American giant Richard Ford’s parents remain elusive, but this memoir is a worthy act of love

There is nothing remarkable about the parents of Pulitzer Prize winning novelist Richard Ford. That much is made clear in Between Them, Ford’s memorial to the travelling salesman and his dedicated wife who loved and raised their only child with much love but little drama or intrigue. It is this consistent ordinariness, of personality as well as circumstance, on top of the family’s propensity not to discuss personal issues of any depth, which makes this such a curious book. In the end, we learn little about the internal life of the people it is dedicated to remembering. But we can be sure that love endures, long after memory begins to erode.
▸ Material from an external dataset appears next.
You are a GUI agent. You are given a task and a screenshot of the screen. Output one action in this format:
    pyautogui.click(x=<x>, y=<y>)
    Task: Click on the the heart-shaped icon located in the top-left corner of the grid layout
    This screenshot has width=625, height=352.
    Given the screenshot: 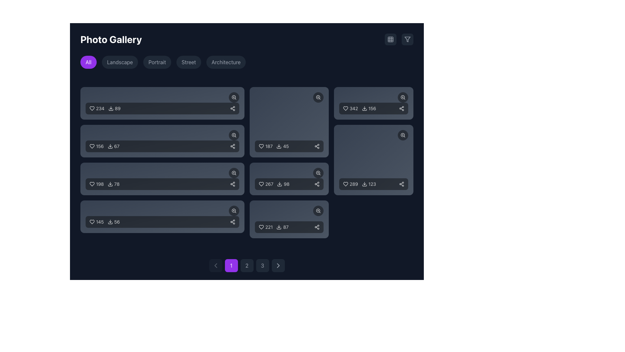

The facts are commonplace, but, like all gossip, engaging. Parker, as Ford saw him, was an affable, understated, routine-bound man who “liked to be happy”. Edna, who married when she was just 17, was more dynamic – “pretty, black-haired, small, curvy, humorous, sharp-witted, talkative”. Until baby Richard tied Edna at home, they enjoyed what seemed like a very happy marriage spent almost entirely together; she accomp-anied him as he toured the southern states with a Ford Tudor full of starched laundry.

Ford’s parents’ manners and affections, pleasures and frustrations, take on weight through unsentimental but tender renderings

Ford is one of America’s most gifted human anthropologists; his short stories and canonical Frank Bascombe novels are towering examples of the kind of alchemy which, to steal from Leonard Cohen, brings to light the small things, which stand for all things. When Ford says his father is “a character to whom the great Chekhov would ascribe a dense-if-not- necessarily-rich interior life”, it’s hard not to think of Bascombe, who, like John Updike’s Rabbit, is an unexceptional man made fascinating by a great writer. The same magic is applied to Ford’s parents. Their manners and affections, pleasures and frustrations take on weight through unsentimental but tender renderings.

If Parker and Edna do have rich interior lives however, Ford cannot get to them. Instead he asks questions. What did his parents talk about on their long journeys through the south? Was the surprise late arrival of a child and his impact on their peripatetic life welcomed or resented? How much did fear of death stalk them after Parker’s heart attack at 43? Ford can only guess, because he never asked. He does away with what might have been a huge issue for his widowed mother – his choice not to have children – with a casual wave-off sentence.

So what we are left with in the end, through ellipses, expressions of love, and the very fact of his biographical endeavour, is a testament to the art of writing, and a little insight into the watchful detective who, decades after his death, says of his still enigmatic father: “He would not have thought that 70 years later I cannot remember the sound of his voice, but long to.”